1,和前面声明管理模块一样,先添加管理服务相关接口及Dto,基本上差不太多
2,实现服务
这里贴一个client的管理服务实现类
[Authorize(Permissions.IDManagementPermissions.Clients.Defalut)]
public class ClientsService : IDManagementIdentityServerAppservice, IClientsService
{
private readonly IClientRepository _clientRepository;
private readonly IIdentityResourceRepository _identityResourceRepository;
private readonly IApiResourceRepository _apiResourceRepository;
public ClientsService(IClientRepository clientRepository ,
IIdentityResourceRepository _identityResourceRepository,
IApiResourceRepository _apiResourceRepository)
{
this._apiResourceRepository = _apiResourceRepository;
this._identityResourceRepository = _identityResourceRepository;
this._clientRepository = clientRepository;
}
[Authorize(Permissions.IDManagementPermissions.Clients.Create)]

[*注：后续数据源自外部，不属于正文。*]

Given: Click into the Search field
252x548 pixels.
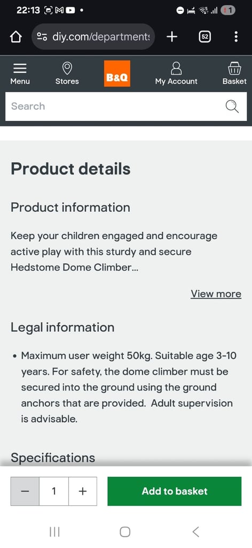Looking at the screenshot, I should tap(126, 106).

public async Task<ClientDto> CreateAsync(CreateClientDto input)
{
var exsit = await _clientRepository.FindByCliendIdAsync(input.ClientName);
if (exsit != null)
throw new BusinessException(ExceptionCodes.ClientAreadyFound).WithData("0",input.ClientName);
var insert = new Client(GuidGenerator.Create(), input.ClientName);
ObjectMapper.Map<CreateClientDto, Client>(input,insert);
insert.ClientName = input.ClientName;
insert = await _clientRepository.InsertAsync(insert, true);
await UpdateClientExaAsync(client: insert, input.AllowedScopes, input.GrantTypes, input.RedirectUris, input.PostLogoutRedirectUris, input.Secret);
return ObjectMapper.Map<Client, ClientDto>(insert);
}
[Authorize(Permissions.IDManagementPermissions.Clients.Delete)]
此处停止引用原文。